Silent Letter is the eighth studio album by American folk rock duo America, released by Capitol Records in June 1979.

This was the first America studio album following the departure of Dan Peek, the first America release on Capitol Records, the last albumand last of seven consecutivewhich longtime Beatles producer George Martin produced with America.

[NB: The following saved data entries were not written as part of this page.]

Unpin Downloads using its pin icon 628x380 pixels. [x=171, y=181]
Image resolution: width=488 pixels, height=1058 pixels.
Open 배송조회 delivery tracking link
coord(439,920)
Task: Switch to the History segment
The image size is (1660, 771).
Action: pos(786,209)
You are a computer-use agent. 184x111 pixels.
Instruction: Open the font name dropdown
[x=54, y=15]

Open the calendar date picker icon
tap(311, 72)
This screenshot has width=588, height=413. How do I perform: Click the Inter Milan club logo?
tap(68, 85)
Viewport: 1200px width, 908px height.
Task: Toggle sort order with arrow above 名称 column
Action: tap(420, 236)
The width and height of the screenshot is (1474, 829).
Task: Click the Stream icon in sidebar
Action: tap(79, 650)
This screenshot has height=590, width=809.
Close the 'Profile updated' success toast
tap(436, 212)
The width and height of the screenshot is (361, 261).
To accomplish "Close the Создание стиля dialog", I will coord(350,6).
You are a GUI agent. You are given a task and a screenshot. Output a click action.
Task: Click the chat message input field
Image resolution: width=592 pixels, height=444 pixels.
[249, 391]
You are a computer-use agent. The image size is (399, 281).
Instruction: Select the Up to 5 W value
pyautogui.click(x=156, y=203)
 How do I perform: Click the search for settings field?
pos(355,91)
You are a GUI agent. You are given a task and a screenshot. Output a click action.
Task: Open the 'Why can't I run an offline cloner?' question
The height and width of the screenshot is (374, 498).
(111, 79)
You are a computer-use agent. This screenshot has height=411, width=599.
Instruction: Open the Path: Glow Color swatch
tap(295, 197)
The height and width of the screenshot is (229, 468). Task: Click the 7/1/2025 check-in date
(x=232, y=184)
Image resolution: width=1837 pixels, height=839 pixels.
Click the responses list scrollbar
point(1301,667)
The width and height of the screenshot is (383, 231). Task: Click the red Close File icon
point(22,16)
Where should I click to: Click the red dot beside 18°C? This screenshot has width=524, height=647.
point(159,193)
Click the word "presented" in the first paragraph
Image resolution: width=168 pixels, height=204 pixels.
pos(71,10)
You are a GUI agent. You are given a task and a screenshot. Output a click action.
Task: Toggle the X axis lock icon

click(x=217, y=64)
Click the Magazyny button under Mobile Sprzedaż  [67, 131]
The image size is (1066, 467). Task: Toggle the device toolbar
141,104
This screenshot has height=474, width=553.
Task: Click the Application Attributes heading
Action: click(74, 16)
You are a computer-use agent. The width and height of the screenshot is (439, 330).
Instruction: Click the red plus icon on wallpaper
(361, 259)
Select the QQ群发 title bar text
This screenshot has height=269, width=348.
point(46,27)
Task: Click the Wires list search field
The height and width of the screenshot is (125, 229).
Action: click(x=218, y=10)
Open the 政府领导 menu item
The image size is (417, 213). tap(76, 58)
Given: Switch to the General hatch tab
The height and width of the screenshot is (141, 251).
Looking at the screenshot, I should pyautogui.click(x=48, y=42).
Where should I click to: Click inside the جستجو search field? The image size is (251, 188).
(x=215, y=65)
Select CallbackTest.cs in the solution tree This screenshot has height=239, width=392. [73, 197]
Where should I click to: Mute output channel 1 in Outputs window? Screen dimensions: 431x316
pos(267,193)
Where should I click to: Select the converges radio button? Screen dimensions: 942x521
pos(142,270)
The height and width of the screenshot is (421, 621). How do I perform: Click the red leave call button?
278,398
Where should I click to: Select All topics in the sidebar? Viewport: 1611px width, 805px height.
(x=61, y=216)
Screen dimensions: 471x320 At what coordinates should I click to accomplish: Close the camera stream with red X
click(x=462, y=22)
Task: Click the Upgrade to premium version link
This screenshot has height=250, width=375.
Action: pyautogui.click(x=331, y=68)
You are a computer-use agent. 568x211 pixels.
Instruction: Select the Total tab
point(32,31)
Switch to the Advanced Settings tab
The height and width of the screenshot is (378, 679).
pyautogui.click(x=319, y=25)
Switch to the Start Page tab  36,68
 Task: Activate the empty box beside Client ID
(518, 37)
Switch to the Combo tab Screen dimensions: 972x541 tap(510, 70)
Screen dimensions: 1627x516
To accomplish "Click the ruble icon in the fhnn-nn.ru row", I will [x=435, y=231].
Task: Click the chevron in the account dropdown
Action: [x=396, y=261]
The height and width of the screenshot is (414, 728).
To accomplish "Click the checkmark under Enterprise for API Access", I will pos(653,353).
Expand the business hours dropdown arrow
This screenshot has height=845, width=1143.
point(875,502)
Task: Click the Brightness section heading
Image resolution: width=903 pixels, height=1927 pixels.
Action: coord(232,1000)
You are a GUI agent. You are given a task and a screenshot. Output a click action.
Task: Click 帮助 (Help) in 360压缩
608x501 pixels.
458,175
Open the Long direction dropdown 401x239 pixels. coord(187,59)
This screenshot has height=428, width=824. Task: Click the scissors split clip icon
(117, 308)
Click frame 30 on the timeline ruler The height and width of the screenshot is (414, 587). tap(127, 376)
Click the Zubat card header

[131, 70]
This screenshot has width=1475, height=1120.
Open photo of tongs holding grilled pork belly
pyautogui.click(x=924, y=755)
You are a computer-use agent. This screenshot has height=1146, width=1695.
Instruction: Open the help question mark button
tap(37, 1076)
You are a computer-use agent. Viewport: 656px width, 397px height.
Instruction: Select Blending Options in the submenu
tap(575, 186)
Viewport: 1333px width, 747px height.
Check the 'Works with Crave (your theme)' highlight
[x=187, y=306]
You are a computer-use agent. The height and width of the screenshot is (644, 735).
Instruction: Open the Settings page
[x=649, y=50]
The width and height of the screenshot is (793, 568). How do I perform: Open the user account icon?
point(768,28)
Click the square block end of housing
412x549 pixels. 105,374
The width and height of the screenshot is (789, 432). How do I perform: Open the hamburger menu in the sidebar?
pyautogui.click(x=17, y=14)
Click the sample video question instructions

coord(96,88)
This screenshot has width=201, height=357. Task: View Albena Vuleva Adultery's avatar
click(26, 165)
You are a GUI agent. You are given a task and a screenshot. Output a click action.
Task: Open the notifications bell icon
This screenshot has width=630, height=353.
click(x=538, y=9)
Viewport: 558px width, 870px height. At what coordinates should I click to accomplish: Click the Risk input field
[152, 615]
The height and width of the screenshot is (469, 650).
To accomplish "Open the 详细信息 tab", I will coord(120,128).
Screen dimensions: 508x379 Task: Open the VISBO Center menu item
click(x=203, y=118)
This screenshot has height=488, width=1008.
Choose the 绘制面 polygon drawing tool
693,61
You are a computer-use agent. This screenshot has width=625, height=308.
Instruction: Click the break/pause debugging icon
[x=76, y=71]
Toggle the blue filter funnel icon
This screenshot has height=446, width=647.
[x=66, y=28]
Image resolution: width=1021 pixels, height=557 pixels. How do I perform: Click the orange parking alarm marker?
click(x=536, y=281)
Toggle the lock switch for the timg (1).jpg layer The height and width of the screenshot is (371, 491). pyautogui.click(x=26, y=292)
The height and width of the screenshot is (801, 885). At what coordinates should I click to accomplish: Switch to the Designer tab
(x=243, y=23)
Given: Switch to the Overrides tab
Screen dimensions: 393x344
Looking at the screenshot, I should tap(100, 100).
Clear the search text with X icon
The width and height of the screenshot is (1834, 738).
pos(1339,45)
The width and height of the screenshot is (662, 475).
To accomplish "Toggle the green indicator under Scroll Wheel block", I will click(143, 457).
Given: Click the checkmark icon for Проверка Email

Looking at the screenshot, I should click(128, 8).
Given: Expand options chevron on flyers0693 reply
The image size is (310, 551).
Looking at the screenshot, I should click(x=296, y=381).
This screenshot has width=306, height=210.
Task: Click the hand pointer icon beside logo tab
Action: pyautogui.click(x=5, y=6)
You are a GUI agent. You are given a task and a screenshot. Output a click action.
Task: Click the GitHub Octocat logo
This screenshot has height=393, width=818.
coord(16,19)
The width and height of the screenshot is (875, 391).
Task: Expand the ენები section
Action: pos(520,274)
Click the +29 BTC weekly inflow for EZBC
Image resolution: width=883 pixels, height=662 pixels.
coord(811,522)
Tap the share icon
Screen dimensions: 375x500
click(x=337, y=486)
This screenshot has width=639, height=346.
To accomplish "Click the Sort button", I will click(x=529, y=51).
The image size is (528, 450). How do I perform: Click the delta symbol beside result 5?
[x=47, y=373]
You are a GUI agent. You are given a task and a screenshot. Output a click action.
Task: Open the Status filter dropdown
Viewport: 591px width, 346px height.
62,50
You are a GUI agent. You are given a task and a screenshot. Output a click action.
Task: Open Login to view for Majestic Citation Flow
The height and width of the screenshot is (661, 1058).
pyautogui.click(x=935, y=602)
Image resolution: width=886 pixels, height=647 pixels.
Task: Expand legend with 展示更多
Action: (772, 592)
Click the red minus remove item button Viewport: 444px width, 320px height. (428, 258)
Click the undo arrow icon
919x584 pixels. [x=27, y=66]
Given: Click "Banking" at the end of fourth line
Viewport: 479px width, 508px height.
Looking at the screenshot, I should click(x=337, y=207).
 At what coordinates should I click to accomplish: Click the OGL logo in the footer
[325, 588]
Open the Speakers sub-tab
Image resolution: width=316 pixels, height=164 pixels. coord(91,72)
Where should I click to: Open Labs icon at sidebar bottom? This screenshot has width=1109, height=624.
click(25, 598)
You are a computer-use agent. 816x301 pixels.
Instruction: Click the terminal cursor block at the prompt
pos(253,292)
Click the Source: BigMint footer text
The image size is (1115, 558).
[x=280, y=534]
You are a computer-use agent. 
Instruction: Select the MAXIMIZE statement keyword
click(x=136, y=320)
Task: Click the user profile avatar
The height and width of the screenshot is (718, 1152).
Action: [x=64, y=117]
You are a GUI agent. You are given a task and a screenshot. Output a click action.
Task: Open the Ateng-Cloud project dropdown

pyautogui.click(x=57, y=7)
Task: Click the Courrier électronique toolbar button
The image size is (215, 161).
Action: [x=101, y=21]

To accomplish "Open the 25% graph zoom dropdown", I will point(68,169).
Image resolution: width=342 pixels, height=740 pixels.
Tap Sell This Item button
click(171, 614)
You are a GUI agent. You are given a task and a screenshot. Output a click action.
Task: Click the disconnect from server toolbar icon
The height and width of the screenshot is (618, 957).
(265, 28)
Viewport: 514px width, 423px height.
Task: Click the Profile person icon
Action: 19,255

It was also their first studio album since their debut to have a title beginning with a letter other than "H".  The title itself acknowledges the missing "H" by its wry reference to silent letters in the English language.

The album contains fast-paced disco songs, piano-based power ballads (often sung by Gerry Beckley) and mid-tempo pop rock songs.

Reception
In his Allmusic retrospective review, music critic Steven Thomas Erlewine noted the band's transition from "folky California soft rock" to adult contemporary. He wrote of the album: "The end result may be flawed, but in an enjoyable way. And compared to the records that preceded it and some of albums that followed it, Silent Letter certainly seems like a latter-day highlight for America."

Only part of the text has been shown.